WE JUST BLEW YOUR MINDS

But there’s no time to crow now – we’re fixing to do it agin’. When it comes to the totally insane half-dozen of new release items thrown down from our Ivory Bunker in July, we’re truly pleased with the effects of all them cumulatively on the human sensibility - and we trust you are as well. But can we really trust you? Did you actually buy the Singer, Carol Kleyn, Joanna Newsom, O’Rourke & Heemann, Nicholas Szczepanik and Crisis of Conformity releases all in one disturbingly psychoactive bundle? If you didn't, you’re missing out on one unforgettable vibe, kid! Puttin’ alla those together in one mouthful will give you a solid case of the schizos faster than a few grams of primo craque (that's fancy crack, you illiterate junkies)! Your jaws’ll ache for weeks, yo (wait, are we still talking about our music? –ed.)! Of course, it’s up to you to provide the spice varieties to your own damn life, and if that includes only one DC record a month, so fucking be it, hipster (we all suffer when that word is used)! But hmmm, you know it’s gotta make us wonder, what if we went all subscription with this shit? What's so wrong with an all-inclusive Drag City care package once a month? Unless you’re one of those hair-splitters who’s into O’Rourke’s pop music but not his experimental jive – dude, don't you know that they’re harmonically one and the same? Don't be naïve!

BEYOND AND BACK

We've been there and now we’re here. It’s the date that we've been waiting for. Once again, here’s a fat stack of new records from us. Oh, to be you for just this once, and to have you stand inside our shoes. We are green, children – and sadly, not with cash – no, once again, we’re simply tinted with pure, unadulterated envy. What must it be like to look and listen upon the whole P.G. Six Starry Mind album all at once, like magic, or better yet, nature, dropped from the sky? We won't know. We can't – we've been pruning and hot-housing it (and not in the erotic sense), bit by bit, for months now, along with the rest of the August crop. Along with electrical folk rock of P.G. Six, we've been wet-nursing Archives, the 2nd-ever archival extraction of The George-Edwards Group, the return of the return of 1984’s most noteworthy release, the Nig-Heist LP (but ribbed with extras for maximum pleasure), a new mini-chapter in the continuing story of Sic Alps, the “Breadhead” 7” EP, Mickey Newbury’s An American Trilogy 4xCD back in a more affordably consumer-friendly package, the third coming of Susan Howe & David Grubbs, Frolic Architecture – and maybe definitely heaviest of all, a new tome from Sun Araw, massive in every way, Ancient Romans. You shuffle ‘em all together and what do you got? Mayhem! Stimulation! Generations! Shades of the Supernatural! Art! Music! A confused act of transgression! Or you can choose to call it by its mother month’s name: August. If you come up with something different, you know where to find us – working on the next one, jack!

PREDICTING THE FALL

So now we’re an oracle, perceiving the future, including the very moment of our own doom? No thank you – we'll go when we go, until then there ain't no telling. We might already be gone, you might be listening to our doppelganger right now! Listen, you can't believe in that shit, because frankly, we’re all dying already - since the day we were born, people! So wake up to your humanity, and join us in not trying to predict the future. All we can really do is live it, one minute at a time.

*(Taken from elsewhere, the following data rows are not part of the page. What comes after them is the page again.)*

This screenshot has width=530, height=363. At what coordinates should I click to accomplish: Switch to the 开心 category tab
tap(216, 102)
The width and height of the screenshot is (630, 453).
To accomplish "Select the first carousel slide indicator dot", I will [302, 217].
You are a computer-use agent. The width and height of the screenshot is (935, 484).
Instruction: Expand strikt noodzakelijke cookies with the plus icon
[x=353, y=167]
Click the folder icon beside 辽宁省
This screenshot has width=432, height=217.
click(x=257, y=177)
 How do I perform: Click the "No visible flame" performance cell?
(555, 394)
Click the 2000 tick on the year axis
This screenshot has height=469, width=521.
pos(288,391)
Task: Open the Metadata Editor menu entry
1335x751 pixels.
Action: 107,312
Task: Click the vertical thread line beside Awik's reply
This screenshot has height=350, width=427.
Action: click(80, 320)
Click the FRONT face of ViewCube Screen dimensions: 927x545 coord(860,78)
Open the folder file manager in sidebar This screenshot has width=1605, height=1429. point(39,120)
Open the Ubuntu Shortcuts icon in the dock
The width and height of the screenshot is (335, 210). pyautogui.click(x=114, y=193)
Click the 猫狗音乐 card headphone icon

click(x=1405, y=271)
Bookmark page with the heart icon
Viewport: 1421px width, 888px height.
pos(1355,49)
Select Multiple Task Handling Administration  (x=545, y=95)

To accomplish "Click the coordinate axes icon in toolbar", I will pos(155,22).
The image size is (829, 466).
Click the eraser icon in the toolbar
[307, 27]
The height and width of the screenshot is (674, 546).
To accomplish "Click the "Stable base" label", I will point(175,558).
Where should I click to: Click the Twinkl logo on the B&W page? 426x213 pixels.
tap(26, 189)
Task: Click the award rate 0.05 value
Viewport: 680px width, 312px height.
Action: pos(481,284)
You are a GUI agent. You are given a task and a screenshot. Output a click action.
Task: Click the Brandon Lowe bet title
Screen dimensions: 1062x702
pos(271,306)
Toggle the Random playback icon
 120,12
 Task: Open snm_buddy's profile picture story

…of course, with that said, we’re not above making a few plans for the future as we live minute-by-minute.We’re not trying to change the world, we’re just doing our business! Our business of trying to change the world, you idiots – with music, remember? So check it out. Here’s a few things we've got planned for late September – a veritable (and literal) A-B-C of full-length records: AZITA, Meg Baird and CAVE.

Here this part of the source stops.